Es sei unhöflich, dass sich Midea-Lenker Paul Fang nicht vor den Aktionären in Augsburg blicken lasse und die Details des Übernahmeangebots bis nach der Hauptversammlung zurückhalte. Kunden und Mitarbeiter von Kuka seien besorgt, wie verlässlich grundsätzliche Bekenntnisse der Chinesen zum Standort Augsburg und den deutschen Mitarbeitern sei. Schließlich habe Fang sein Unternehmen auf einer Neujahrsansprache als Haifisch bezeichnet und seine Leute zum Bruch althergebrachter Regeln aufgerufen.

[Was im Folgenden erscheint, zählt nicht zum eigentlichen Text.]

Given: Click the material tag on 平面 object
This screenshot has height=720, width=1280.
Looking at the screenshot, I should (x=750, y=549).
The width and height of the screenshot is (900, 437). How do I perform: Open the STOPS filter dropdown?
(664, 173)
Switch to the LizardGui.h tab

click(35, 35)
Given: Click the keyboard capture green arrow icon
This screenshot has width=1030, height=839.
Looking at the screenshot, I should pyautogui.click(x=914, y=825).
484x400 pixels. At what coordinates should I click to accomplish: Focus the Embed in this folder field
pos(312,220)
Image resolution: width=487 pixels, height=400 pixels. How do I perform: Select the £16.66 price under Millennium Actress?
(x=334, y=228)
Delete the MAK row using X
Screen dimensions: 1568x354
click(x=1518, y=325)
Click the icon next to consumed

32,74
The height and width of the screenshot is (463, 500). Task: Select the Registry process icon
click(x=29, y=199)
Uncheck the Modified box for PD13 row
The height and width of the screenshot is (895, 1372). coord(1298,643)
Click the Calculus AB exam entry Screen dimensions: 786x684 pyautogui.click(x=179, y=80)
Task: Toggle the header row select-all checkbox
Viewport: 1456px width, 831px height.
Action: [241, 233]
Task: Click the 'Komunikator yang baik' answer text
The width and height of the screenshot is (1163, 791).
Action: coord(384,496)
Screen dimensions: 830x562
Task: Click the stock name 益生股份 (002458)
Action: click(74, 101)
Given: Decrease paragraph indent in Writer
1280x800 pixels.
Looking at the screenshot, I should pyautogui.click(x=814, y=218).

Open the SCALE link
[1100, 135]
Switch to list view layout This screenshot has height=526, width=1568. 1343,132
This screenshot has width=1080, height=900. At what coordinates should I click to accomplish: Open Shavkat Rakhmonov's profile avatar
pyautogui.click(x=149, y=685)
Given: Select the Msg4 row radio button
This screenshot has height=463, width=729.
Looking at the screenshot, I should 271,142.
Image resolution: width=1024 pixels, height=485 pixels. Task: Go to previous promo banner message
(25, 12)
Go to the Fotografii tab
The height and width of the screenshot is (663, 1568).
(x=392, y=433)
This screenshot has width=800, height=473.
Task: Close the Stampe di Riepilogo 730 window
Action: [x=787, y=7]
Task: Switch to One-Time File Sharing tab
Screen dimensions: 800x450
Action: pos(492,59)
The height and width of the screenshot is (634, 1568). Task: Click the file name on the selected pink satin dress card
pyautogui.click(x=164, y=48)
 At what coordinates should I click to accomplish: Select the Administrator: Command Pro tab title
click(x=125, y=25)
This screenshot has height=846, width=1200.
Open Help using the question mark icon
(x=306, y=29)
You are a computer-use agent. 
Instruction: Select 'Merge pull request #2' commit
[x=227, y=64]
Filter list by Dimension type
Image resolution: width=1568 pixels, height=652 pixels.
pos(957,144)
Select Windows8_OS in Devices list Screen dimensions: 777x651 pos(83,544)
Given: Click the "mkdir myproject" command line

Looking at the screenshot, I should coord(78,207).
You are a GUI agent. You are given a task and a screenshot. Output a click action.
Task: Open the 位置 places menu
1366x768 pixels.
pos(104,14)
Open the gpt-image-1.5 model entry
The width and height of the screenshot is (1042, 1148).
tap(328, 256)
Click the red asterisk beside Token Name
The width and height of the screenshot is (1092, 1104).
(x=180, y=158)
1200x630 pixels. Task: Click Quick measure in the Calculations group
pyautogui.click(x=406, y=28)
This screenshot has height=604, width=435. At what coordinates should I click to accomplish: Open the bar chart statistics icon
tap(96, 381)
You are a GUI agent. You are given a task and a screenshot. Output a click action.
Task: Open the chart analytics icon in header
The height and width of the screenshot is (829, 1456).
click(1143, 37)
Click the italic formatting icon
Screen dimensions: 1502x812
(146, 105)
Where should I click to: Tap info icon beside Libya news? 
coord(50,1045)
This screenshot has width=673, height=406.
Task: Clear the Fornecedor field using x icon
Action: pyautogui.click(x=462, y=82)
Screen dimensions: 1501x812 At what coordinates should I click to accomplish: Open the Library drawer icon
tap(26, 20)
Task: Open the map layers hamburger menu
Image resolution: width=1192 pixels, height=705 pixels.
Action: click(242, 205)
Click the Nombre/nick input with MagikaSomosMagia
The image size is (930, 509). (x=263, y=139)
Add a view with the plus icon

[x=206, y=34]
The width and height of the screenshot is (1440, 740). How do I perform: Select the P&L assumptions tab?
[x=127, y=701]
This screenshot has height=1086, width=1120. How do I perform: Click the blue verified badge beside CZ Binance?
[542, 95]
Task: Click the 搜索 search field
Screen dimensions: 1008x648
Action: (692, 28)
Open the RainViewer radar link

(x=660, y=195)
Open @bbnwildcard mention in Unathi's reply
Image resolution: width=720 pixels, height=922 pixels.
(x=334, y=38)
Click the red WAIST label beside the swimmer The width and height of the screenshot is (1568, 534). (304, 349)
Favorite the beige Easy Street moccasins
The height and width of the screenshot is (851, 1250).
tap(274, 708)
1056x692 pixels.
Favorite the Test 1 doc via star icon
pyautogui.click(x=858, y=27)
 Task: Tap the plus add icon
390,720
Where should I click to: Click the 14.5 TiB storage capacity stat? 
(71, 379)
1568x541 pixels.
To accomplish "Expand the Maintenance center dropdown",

Diese generelle Angst vor China und chinesischen Geschäftspraktiken wird eine Übernahme von Kuka durch Midea allerdings nicht aufhalten. Die Aktionäre werden auf solche Ängste keine Rücksicht nehmen, solange das Angebot gut genug ist. Und wenn chinesisches Geld einem deutschen Unternehmen dabei hilft, seine strategischen Ziele schneller oder besser zu erreichen, lässt sich auch aus volkswirtschaftlicher Sicht nichts gegen einen solchen Plan einwenden.